Потаенное судно

22
18
20
22
24
26
28
30

Федосия Федоровна заметила:

— Мабуть, из-за дочки оставили, бо вона ж делегатка. Зробилась така горда, шо куда там!

— Ой, мамо, шо вы балакаете? — вступилась Поля. — Почему из-за дочки? Он же не куркуль, а только строит из себя куркуля. Самый обыкновенный середняк.

— Не мешало бы ему язык подкоротить заместо усов, — вмешался Денис. — Задавака сильный. И брешет, как по писаному.

Дочка перебила отца:

— А знаешь, сколько их повтикало! Я бачила список, комсомольскому активу показывали. Половина уехала загодя. Попродали барахло на толкучке в Бердянске, соседям попродали коней-коров за бесценок и гайда кто куда.

— Чув, чув! — подтвердил отец. — Рассказывают, что новоспасчан везде встретить можно: и на шахтах в Макеевке, и в Кривом Роге на рудниках. Да что далеко ходить, вон Даниленковы хлопцы в Ростове-городе на пароходах служат.

— То погано, что люди землю покидают, — заключила мать Федосия.

Когда уже семью накормили, ложки-миски перемыли, когда погасили лампу, Поля, прилегшая с краю на полати, где лежала сестра Надя, слышала, что батько Денис ворочается на скрипучей деревянной кровати, тихо его спросила:

— Папашо, а вы як же?..

Мать, перехватив ее вопрос, поспешила ответить из-за спины мужа:

— Уже и заявление отнес Диброве. Тоже своевольничает, вроде тебя. Жинки не спросясь, надумал и побежал.

Поля улыбается в темноте, смешит ее материнская притворно-строгая ворчливость.
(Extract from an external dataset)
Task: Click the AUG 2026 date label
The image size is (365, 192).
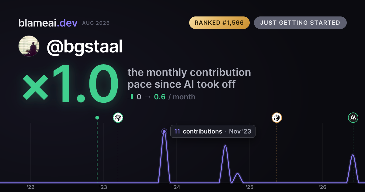Action: point(96,23)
Денис после долгого молчания подал голос:

— Что делать? Думал-думал, ничего лучшего не придумал.

21

В жизни коммуны назревали крупные перемены. Видимо, коммуну все-таки преобразуют в колхоз или сольют с соседним колхозом — не будет коммуны, придется с ней расставаться! Правда, об этом вслух пока не говорили, а только смутно догадывались. И эта смутность прокрадывалась в сердце, заставляла коммунаров смотреть друг на друга по-иному: бережней, теплее. Хотелось при встречах подольше постоять вместе. Хотелось даже что-то оставить друг другу на память. И вот у кого-то родилась робкая мысль: а не сгонять ли за фотографом Мишей Кавказцем? Сперва она, эта мысль, показалась странной, никчемной. Кто-то даже заметил, что на карточку сниматься не к добру. Но мысль пошла гулять по комнатам, по коридорам коммунских домов.

И наконец созрело решение:

— Будем сниматься!

Найден день: серединное воскресенье октября. По распахнутому небу вовсю разгуливает солнце. Над высокой голубятней, что стоит здесь, в новоспасовском дворе коммуны, звучное хлопанье крыл сизарей и дударей. По цементным ступенькам широкого и высокого крыльца бывшего суворовского, купеческого, теперь коммунского главного здания ходят желтобородые просяные веники, расстилаются домотканые дорожки. После долгих раздумий и споров именно оно, это просторное крыльцо, признано той единственно верной и подходящей ареной, на которой может собраться вся коммуна «Пропаганда». Решено также, что для исполнения роли барда, способного воспеть коммуну фактически-документально, будет призван все тот же Миша Кавказец. Миша — большой человек в селе. Он один-разъединственный, потому и берегут его свято и почитают высоко. Пешком он не ходит, ни в жисть такого не допустят слободяне, обязательно пару запрягают в дроги. У кого нету дрожек, едут бричкой, но беспременно чтобы с рессорным перекидным сиденьем. Если уж говорить все, то до Миши Кавказца даже автомобилями приезжают: такими длинными, лакированными, с откидным верхом. Это городские: может, из Мариуполя, может, еще откуда. Заметьте себе, что едут не к Бродскому, не к знаменитому Кабо, у которых студии в Бердянске, — едут к Мише Кавказцу. Правду говорят: слава впереди человека бежит.